Source information

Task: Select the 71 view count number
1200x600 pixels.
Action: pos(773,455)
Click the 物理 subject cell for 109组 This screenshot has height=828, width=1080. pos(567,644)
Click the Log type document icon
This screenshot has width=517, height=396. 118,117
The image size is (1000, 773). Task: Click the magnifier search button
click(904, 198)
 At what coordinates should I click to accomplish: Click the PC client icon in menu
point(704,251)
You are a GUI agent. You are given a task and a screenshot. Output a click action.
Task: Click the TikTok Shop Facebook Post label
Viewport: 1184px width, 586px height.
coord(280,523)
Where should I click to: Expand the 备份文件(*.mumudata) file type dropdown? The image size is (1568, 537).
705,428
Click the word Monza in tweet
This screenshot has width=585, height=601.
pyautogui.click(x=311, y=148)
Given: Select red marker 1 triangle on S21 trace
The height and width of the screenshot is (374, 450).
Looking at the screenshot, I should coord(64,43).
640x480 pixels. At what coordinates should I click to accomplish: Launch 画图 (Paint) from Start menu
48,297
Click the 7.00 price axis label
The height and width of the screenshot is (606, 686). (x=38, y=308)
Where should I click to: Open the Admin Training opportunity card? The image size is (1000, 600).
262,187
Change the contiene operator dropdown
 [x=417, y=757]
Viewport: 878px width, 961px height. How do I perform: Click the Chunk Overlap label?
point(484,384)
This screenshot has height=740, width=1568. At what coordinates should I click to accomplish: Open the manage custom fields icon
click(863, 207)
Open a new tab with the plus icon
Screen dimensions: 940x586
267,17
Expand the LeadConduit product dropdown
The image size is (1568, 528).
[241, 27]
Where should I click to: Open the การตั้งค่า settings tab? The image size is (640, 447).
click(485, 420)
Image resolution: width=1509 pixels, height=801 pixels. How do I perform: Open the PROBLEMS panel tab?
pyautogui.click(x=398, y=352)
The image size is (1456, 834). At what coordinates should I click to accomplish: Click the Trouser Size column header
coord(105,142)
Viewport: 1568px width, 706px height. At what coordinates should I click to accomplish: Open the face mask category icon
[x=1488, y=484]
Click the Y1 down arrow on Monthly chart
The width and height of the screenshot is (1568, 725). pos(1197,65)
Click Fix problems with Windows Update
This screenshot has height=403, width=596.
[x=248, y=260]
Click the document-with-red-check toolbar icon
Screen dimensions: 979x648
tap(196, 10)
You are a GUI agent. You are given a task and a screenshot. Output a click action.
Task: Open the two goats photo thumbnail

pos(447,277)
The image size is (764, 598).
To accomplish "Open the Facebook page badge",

Task
For this exercise, restate each of the entries without any deviation.

Task output
Task: Select the 71 view count number
1200x600 pixels.
Action: pos(773,455)
Click the 物理 subject cell for 109组 This screenshot has height=828, width=1080. pos(567,644)
Click the Log type document icon
This screenshot has width=517, height=396. 118,117
The image size is (1000, 773). Task: Click the magnifier search button
click(904, 198)
 At what coordinates should I click to accomplish: Click the PC client icon in menu
point(704,251)
You are a GUI agent. You are given a task and a screenshot. Output a click action.
Task: Click the TikTok Shop Facebook Post label
Viewport: 1184px width, 586px height.
coord(280,523)
Where should I click to: Expand the 备份文件(*.mumudata) file type dropdown? The image size is (1568, 537).
705,428
Click the word Monza in tweet
This screenshot has width=585, height=601.
pyautogui.click(x=311, y=148)
Given: Select red marker 1 triangle on S21 trace
The height and width of the screenshot is (374, 450).
Looking at the screenshot, I should coord(64,43).
640x480 pixels. At what coordinates should I click to accomplish: Launch 画图 (Paint) from Start menu
48,297
Click the 7.00 price axis label
The height and width of the screenshot is (606, 686). (x=38, y=308)
Where should I click to: Open the Admin Training opportunity card? The image size is (1000, 600).
262,187
Change the contiene operator dropdown
 [x=417, y=757]
Viewport: 878px width, 961px height. How do I perform: Click the Chunk Overlap label?
point(484,384)
This screenshot has height=740, width=1568. At what coordinates should I click to accomplish: Open the manage custom fields icon
click(863, 207)
Open a new tab with the plus icon
Screen dimensions: 940x586
267,17
Expand the LeadConduit product dropdown
The image size is (1568, 528).
[241, 27]
Where should I click to: Open the การตั้งค่า settings tab? The image size is (640, 447).
click(485, 420)
Image resolution: width=1509 pixels, height=801 pixels. How do I perform: Open the PROBLEMS panel tab?
pyautogui.click(x=398, y=352)
The image size is (1456, 834). At what coordinates should I click to accomplish: Click the Trouser Size column header
coord(105,142)
Viewport: 1568px width, 706px height. At what coordinates should I click to accomplish: Open the face mask category icon
[x=1488, y=484]
Click the Y1 down arrow on Monthly chart
The width and height of the screenshot is (1568, 725). pos(1197,65)
Click Fix problems with Windows Update
This screenshot has height=403, width=596.
[x=248, y=260]
Click the document-with-red-check toolbar icon
Screen dimensions: 979x648
tap(196, 10)
You are a GUI agent. You are given a task and a screenshot. Output a click action.
Task: Open the two goats photo thumbnail

pos(447,277)
The image size is (764, 598).
To accomplish "Open the Facebook page badge",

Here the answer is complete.